Während ihre Altersgenossen am Samstagvormittag gemütlich ausschlafen oder bummeln gehen, haben sich zehn Freiwillige der Kulmbacher Feuerwehren für die CSA-Ausbildung in der Atemschutzstrecke des Landkreises Kulmbach angemeldet: neun junge Männer und Carolin Heller - alle ausnehmend fit.

Carolin Heller ist 22 Jahre alt und eine überzeugte Feuerwehrfrau. Als sie den flüssigkeits- und gasdichten CSA-Anzug überzieht, merkt sie schnell, dass dies gar nicht so einfach ist. Denn der Anzug samt Ausrüstung wiegt 35 Kilo. Die Feuerwehrdienstleistenden können nur über eine Luftflasche, die sie auf dem Rücken tragen, atmen. "Man kann maximal zwanzig Minuten in dem Anzug bleiben - mehr geht einfach nicht, das ist sonst zu anstrengend", klärt Ausbilder Jörg Geyer die Absolventen auf. Schnell merken die Feuerwehrleute, was die erfahrenen Feuerwehrausbilder meinen. "Man kann ganz schlecht mit diesem Anzug laufen", sagt Carolin Heller. "Das ist richtig anstrengend", sagt sie und öffnet zwischen den Übungen schnell mal den Anzug.


Platzangst darf man nicht haben

"Man ist schon sehr eingeschränkt. Platzangst darf man nicht haben. Und es ist wirklich schwer, sich damit zu bewegen - das ist richtig anstrengend", sagt auch Timo Schneider (25) von der Freiwilligen Feuerwehr Mainleus. "Das schwierigste ist eigentlich dieser üble Geruch, der in den Anzügen herrscht und die Temperaturen. Es ist draußen warm, und man schwitzt in diesen Anzügen. Sie sind ja flüssigkeits- und gasdicht", sagt Tobias Kraus (32) von der Freiwilligen Feuerwehr Rothwind. Doch keiner gibt klein bei. Jeder der Absolventen will die Ausbildung machen und durchstehen.
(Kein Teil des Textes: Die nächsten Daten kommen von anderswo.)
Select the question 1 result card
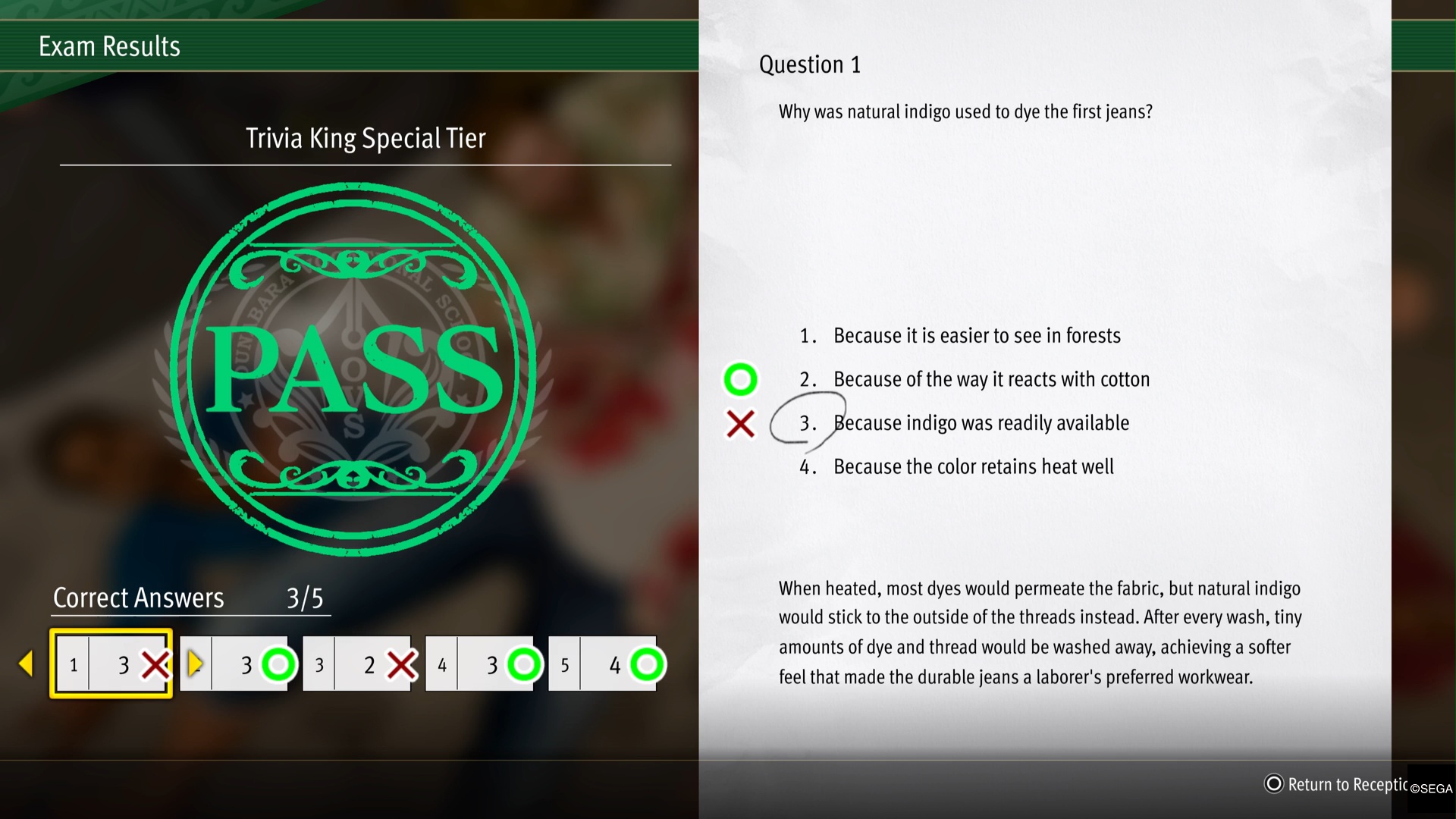Screen dimensions: 1456x819 (111, 664)
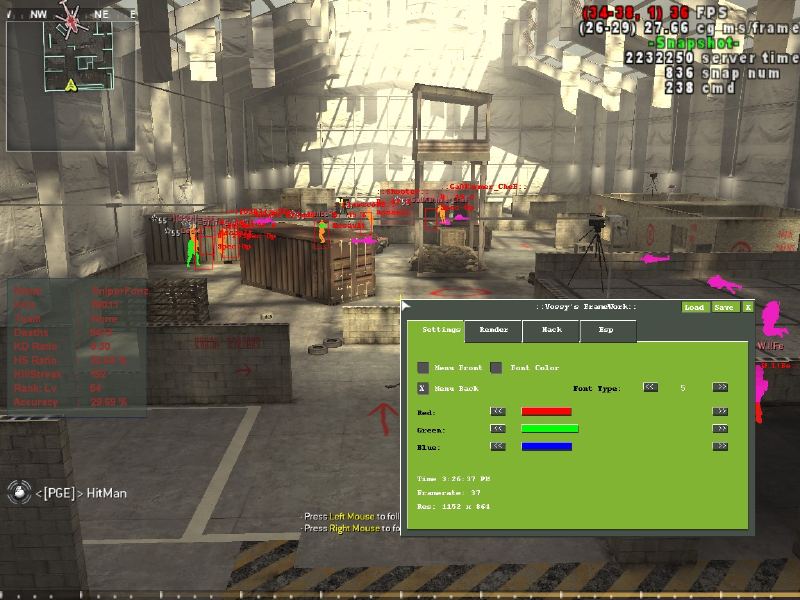The width and height of the screenshot is (800, 600).
Task: Increase the Font Type value
Action: [x=720, y=387]
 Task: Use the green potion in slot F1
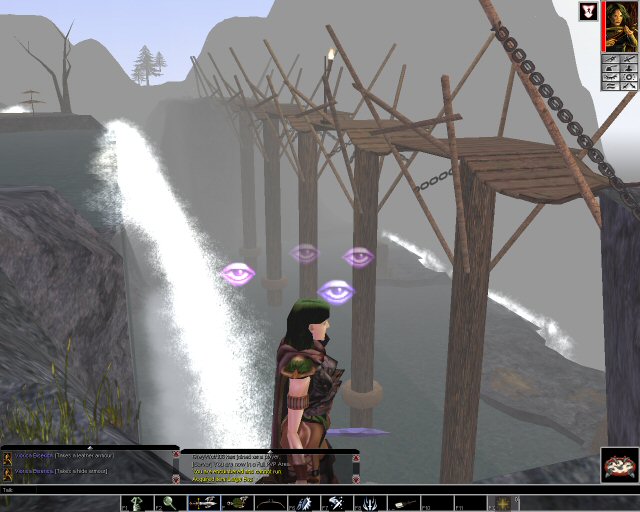pos(135,503)
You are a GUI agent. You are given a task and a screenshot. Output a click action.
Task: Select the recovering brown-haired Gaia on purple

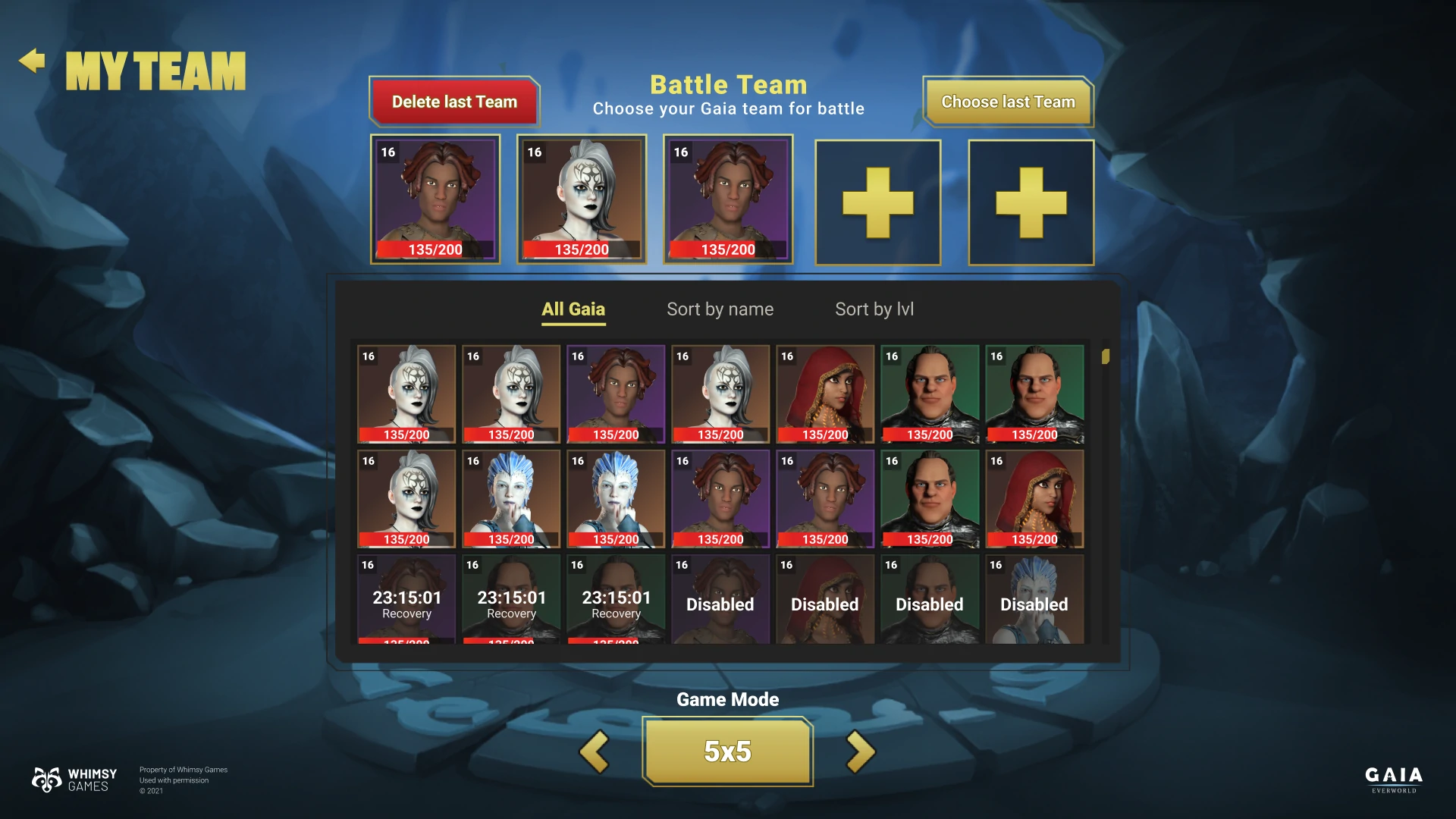point(406,600)
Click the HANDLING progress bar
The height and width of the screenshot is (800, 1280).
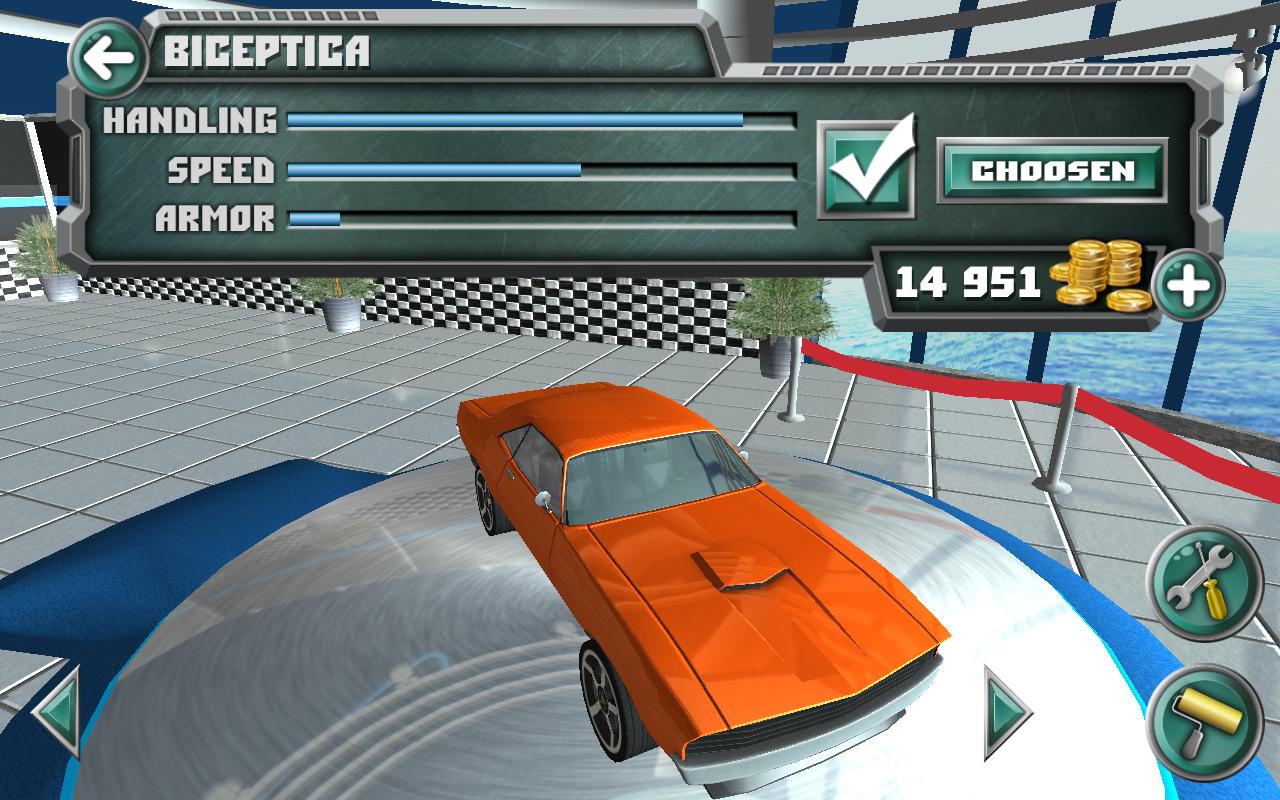tap(540, 122)
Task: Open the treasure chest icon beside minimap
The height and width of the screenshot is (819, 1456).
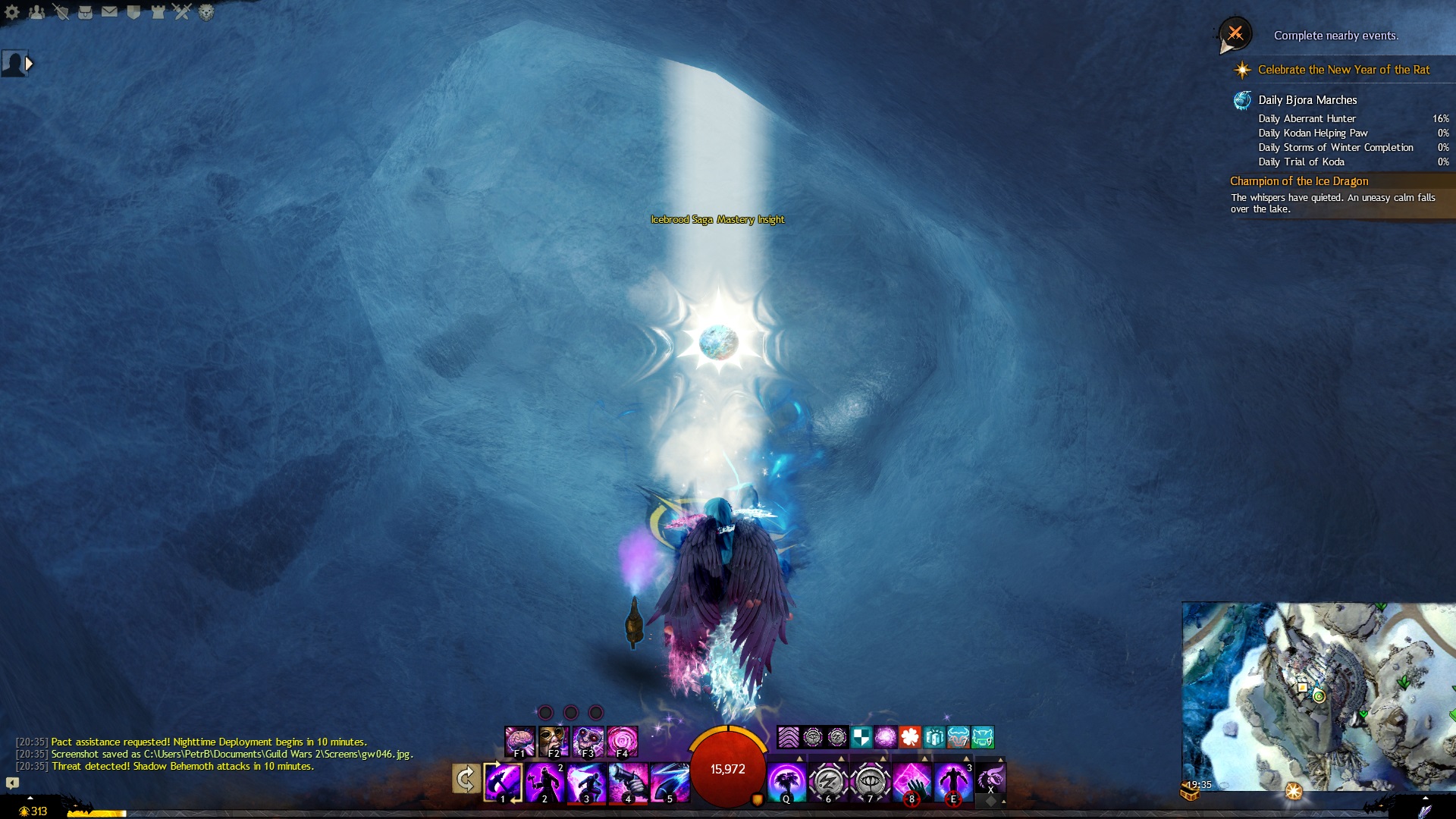Action: click(1189, 792)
Weil die CSA-Anzüge rund 4000 Euro kosten, werden zu Übungszwecken ausrangierte Anzüge der umliegenden Feuerwehren verwendet. Während sich die Nachwuchskräfte noch in den Chemikalienschutzanzügen akklimatisieren und daran gewöhnen, dass sie sich auch untereinander nicht verständigen können, inszenieren die Ausbilder Jörg Geyer und Oliver Baaske einen Chemieunfall. "Wir hatten im letzten Jahr keinen solchen Unfall, aber was bei uns über die Straßen rollt, ist enorm. Jederzeit kann etwas passieren", sagt Geyer.


Erst die Papiere suchen

Das Szenario: Ein Lkw, der offensichtlich Gefahrgut geladen hat, hatte einen Unfall. Der Fahrer ist nicht auffindbar. Es läuft eine unbekannte Flüssigkeit aus, der gesamte Laderaum des Lkw ist vernebelt. "Als erstes muss man feststellen, um welches Gefahrgut es sich handelt", erklärt Ausbilder Geyer. Der Einsatztrupp durchsucht das Fahrzeug nach Papieren und Unterlagen und wird schnell fündig. Erst wenn geklärt ist, dass es sich nicht um explosionsgefährliche Stoffe handelt, können die Feuerwehrleute einschreiten. "Denn vor Explosionen schützen die Anzüge natürlich auch nicht", sagt Jörg Geyer. Die Absolventen versuchen die austretende Flüssigkeit einzudämmen und durchsuchen den Laderaum nach dem Fahrer.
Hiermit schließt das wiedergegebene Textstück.